History of the Peloponnesian War

Thucydides

Thucydides. The English works of Thomas Hobbes of Malmesbury. Hobbes, Thomas. translator. London: John Bohn, 1843.

The Potidaeans having sent ambassadors to Athens to try if they could persuade the people not to make any alteration amongst them, by other ambassadors, whom they sent along with the ambassadors of Corinth to Lacedaemon, dealt with the Lacedaemonians at the same time, if need required, to be ready to revenge their quarrel. When after long solicitation at Athens and no good done, the fleet was sent away against them no less than against Macedonia, and when the magistrates of Lacedaemon had promised them if the Athenians went to Potidaea, to invade Attica, then at last they revolted, and together with them the Chalcideans and Bottiaeans, all mutually sworn in the same conspiracy.

For Perdiccas had also persuaded the Chalcideans to abandon and pull down their maritime towns and to go up and dwell at Olynthus and that one city to make strong, and unto those that removed gave part of his own and part of the territory of Mygdonia, about the lake Bolbe, to live on so long as the war against the Athenians should continue. So when they had demolished their cities and were gone up higher into the country, they prepared themselves to the war.

The Athenian galleys, when they arrived in Thrace, found Potidaea and the other cities already revolted.

And the commanders of the fleet, conceiving it to be impossible, with their present forces, to make war both against Perdiccas and the towns revolted, set sail again for Macedonia, against which they had been at first sent out, and there staying, joined with Philip and the brothers of Derdas that had invaded the country from above.
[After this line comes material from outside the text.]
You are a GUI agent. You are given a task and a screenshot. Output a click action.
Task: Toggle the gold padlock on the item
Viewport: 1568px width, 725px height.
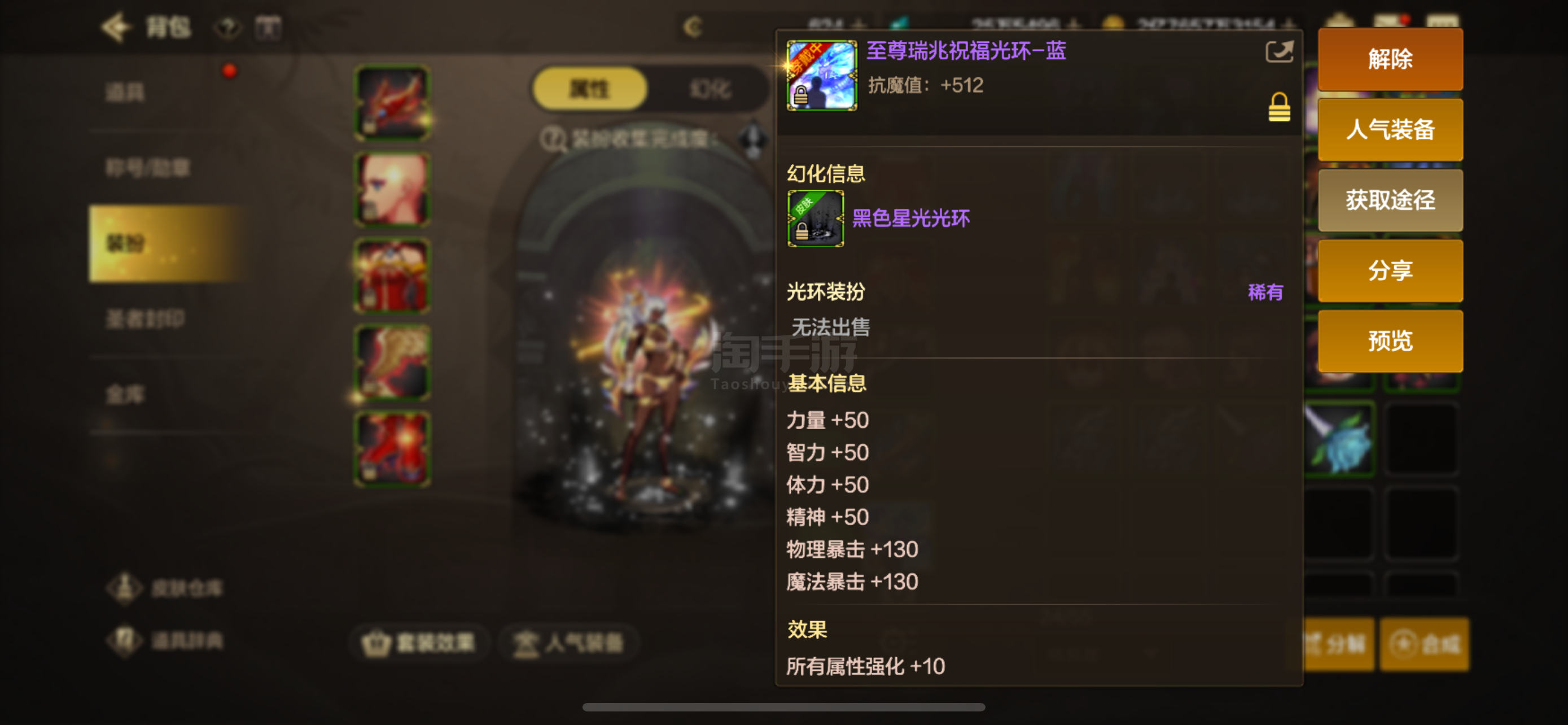1279,107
In the meantime after Potidaea was revolted, and whilst the Athenian fleet lay on the coast of Macedonia, the Corinthians, fearing what might become of the city and making the danger their own, sent unto it, both of their own city and of other Peloponnesians which they hired, to the number of sixteen hundred men of arms and four hundred light armed.

The charge of these was given to Aristeus the son of Adimantus, for whose sake most of the volunteers of Corinth went the voyage: for he had been ever a great favourer of the Potidaeans.